----- DATA LISTING -----
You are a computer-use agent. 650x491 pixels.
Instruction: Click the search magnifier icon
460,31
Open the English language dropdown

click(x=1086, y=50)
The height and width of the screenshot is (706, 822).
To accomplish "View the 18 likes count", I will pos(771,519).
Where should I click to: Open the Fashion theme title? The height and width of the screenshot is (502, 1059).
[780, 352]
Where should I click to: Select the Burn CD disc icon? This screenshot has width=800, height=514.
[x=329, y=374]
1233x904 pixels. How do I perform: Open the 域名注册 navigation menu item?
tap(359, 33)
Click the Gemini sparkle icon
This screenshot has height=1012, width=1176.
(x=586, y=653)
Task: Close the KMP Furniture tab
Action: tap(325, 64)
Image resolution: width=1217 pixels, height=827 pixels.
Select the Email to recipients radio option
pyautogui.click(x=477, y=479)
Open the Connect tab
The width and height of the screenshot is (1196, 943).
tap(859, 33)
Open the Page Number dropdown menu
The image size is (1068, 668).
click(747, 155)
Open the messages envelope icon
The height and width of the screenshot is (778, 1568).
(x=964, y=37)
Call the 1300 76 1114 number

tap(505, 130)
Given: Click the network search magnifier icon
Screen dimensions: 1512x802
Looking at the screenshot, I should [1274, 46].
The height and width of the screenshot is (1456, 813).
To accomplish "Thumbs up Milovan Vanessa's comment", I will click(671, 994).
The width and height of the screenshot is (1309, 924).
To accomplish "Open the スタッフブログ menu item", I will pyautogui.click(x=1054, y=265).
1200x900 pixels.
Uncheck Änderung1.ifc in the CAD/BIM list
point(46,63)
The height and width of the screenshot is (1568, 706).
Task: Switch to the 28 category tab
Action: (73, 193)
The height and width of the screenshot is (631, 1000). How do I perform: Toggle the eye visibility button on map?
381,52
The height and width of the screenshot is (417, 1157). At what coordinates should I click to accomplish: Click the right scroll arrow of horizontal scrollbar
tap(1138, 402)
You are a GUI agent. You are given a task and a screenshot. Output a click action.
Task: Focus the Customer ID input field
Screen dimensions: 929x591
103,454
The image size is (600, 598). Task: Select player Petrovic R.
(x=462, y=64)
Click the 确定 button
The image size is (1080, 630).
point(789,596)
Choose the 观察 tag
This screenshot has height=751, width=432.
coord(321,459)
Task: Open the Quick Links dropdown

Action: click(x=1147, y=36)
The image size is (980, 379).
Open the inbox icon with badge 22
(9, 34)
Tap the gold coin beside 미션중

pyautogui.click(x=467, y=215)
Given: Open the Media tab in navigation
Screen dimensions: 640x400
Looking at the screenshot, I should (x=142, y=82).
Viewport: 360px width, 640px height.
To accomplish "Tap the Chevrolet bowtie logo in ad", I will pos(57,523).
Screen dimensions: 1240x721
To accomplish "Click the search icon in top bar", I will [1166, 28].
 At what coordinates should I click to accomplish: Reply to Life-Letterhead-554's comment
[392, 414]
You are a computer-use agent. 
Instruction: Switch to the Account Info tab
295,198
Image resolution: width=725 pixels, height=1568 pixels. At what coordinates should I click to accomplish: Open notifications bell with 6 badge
-----
Letter for letter, copy all of the entries above.

You are a computer-use agent. 650x491 pixels.
Instruction: Click the search magnifier icon
460,31
Open the English language dropdown

click(x=1086, y=50)
The height and width of the screenshot is (706, 822).
To accomplish "View the 18 likes count", I will pos(771,519).
Where should I click to: Open the Fashion theme title? The height and width of the screenshot is (502, 1059).
[780, 352]
Where should I click to: Select the Burn CD disc icon? This screenshot has width=800, height=514.
[x=329, y=374]
1233x904 pixels. How do I perform: Open the 域名注册 navigation menu item?
tap(359, 33)
Click the Gemini sparkle icon
This screenshot has height=1012, width=1176.
(x=586, y=653)
Task: Close the KMP Furniture tab
Action: tap(325, 64)
Image resolution: width=1217 pixels, height=827 pixels.
Select the Email to recipients radio option
pyautogui.click(x=477, y=479)
Open the Connect tab
The width and height of the screenshot is (1196, 943).
tap(859, 33)
Open the Page Number dropdown menu
The image size is (1068, 668).
click(747, 155)
Open the messages envelope icon
The height and width of the screenshot is (778, 1568).
(x=964, y=37)
Call the 1300 76 1114 number

tap(505, 130)
Given: Click the network search magnifier icon
Screen dimensions: 1512x802
Looking at the screenshot, I should [1274, 46].
The height and width of the screenshot is (1456, 813).
To accomplish "Thumbs up Milovan Vanessa's comment", I will click(671, 994).
The width and height of the screenshot is (1309, 924).
To accomplish "Open the スタッフブログ menu item", I will pyautogui.click(x=1054, y=265).
1200x900 pixels.
Uncheck Änderung1.ifc in the CAD/BIM list
point(46,63)
The height and width of the screenshot is (1568, 706).
Task: Switch to the 28 category tab
Action: (73, 193)
The height and width of the screenshot is (631, 1000). How do I perform: Toggle the eye visibility button on map?
381,52
The height and width of the screenshot is (417, 1157). At what coordinates should I click to accomplish: Click the right scroll arrow of horizontal scrollbar
tap(1138, 402)
You are a GUI agent. You are given a task and a screenshot. Output a click action.
Task: Focus the Customer ID input field
Screen dimensions: 929x591
103,454
The image size is (600, 598). Task: Select player Petrovic R.
(x=462, y=64)
Click the 确定 button
The image size is (1080, 630).
point(789,596)
Choose the 观察 tag
This screenshot has height=751, width=432.
coord(321,459)
Task: Open the Quick Links dropdown

Action: click(x=1147, y=36)
The image size is (980, 379).
Open the inbox icon with badge 22
(9, 34)
Tap the gold coin beside 미션중

pyautogui.click(x=467, y=215)
Given: Open the Media tab in navigation
Screen dimensions: 640x400
Looking at the screenshot, I should (x=142, y=82).
Viewport: 360px width, 640px height.
To accomplish "Tap the Chevrolet bowtie logo in ad", I will pos(57,523).
Screen dimensions: 1240x721
To accomplish "Click the search icon in top bar", I will [1166, 28].
 At what coordinates should I click to accomplish: Reply to Life-Letterhead-554's comment
[392, 414]
You are a computer-use agent. 
Instruction: Switch to the Account Info tab
295,198
Image resolution: width=725 pixels, height=1568 pixels. At what coordinates should I click to accomplish: Open notifications bell with 6 badge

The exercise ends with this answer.